Evaluative Procedure and Stochastic Memoization
Evaluation in Church involves repeated application of eval, recursively interpreting expressions within an environment, yielding spaces of nested lambda expressions, conditional constructs (like if), and variable bindings. The stochastic memoizer, particularly the Dirichlet Process (DP) based DPmem, handles cases where random objects have persistent properties. This memoization is critical for implementing complex models involving infinite structures and ensures that the values generated remain consistent across evaluations.
Probabilistic Inference
Inference in Church is achieved using the query primitive, which samples values based on specified conditions (predicates). An essential aspect of this is ensuring admissibility—expressions must converge (halt with probability one) and generate valid distributions. The paper details a basic rejection sampling approach and outlines a Monte Carlo method with Metropolis-Hastings to manage complex queries that involve conditioning on random variables.
Example Applications
Several examples illustrate the versatility of Church:
- Causal Reasoning in Diagnostic Models: The paper demonstrates representing simple causal models where dependencies between events (e.g., rain and wet grass) are described using memoized functions to capture persistent states and their probabilistic interactions.

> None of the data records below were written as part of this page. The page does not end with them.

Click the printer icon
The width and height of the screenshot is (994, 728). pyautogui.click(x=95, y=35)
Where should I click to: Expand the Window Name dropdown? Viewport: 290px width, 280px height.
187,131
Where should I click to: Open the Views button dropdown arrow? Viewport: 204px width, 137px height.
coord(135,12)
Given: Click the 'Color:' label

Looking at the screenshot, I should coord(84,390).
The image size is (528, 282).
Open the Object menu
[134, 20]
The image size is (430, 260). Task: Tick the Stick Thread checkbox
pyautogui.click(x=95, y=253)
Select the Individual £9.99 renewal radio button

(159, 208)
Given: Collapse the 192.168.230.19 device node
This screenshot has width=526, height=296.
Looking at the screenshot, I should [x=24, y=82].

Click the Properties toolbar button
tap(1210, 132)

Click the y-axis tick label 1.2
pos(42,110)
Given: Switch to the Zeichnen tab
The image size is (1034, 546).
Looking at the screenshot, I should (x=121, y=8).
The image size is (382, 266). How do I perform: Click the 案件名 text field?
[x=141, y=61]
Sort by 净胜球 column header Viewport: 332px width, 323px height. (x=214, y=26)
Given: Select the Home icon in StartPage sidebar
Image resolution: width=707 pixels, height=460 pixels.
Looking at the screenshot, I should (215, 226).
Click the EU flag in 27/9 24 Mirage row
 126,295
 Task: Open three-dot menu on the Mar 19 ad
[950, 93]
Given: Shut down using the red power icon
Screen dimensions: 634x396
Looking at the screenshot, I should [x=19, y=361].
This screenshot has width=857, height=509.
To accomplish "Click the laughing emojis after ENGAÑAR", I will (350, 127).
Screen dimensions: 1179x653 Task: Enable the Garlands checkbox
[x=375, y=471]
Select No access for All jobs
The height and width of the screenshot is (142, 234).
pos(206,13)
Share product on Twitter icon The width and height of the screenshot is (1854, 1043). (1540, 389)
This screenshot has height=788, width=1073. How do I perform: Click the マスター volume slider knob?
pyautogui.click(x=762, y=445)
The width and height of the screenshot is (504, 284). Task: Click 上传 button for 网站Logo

- Non-Parametric Clustering Models: By defining classes and their persistent characteristics using memoizers, Church succinctly implements structured models like the infinite Gaussian mixture model.
- Stochastic Transition Models: Expressing PCFGs (Probabilistic Context-Free Grammars) and extensions like HDP-HMMs (Hierarchical Dirichlet Process HMMs) showcases how Church can generalize traditional models to handle infinite and adaptive structures effectively.
- Planning by Inference: Leveraging Church's capability to embed queries, the paper outlines planning problems where actions are chosen to maximize expected rewards, translating goals into probabilistic conditions to be met.
Practical Implications and Future Directions
Church's capability to elegantly represent and manipulate complex generative processes offers significant implications for AI development. By integrating stochastic processes directly into the language semantics, Church supports the modularity and reusability of models, which is crucial for scalable AI applications. Future work can focus on optimizing inference algorithms for practical use, such as more efficient implementations of MCMC methods or leveraging deterministic program analyses for exact inference.
This dual use of Church as a data representation and procedural tool bridges declarative probabilistic modeling with functional programming processes. The language's extensibility, such as through nested queries or self-reflective reasoning, shows potential for advanced AI tasks like hierarchical modeling, program synthesis, and adaptive learning algorithms. As methodologies for probabilistic programming advance, Church provides a robust foundation to exploit these innovations comprehensively.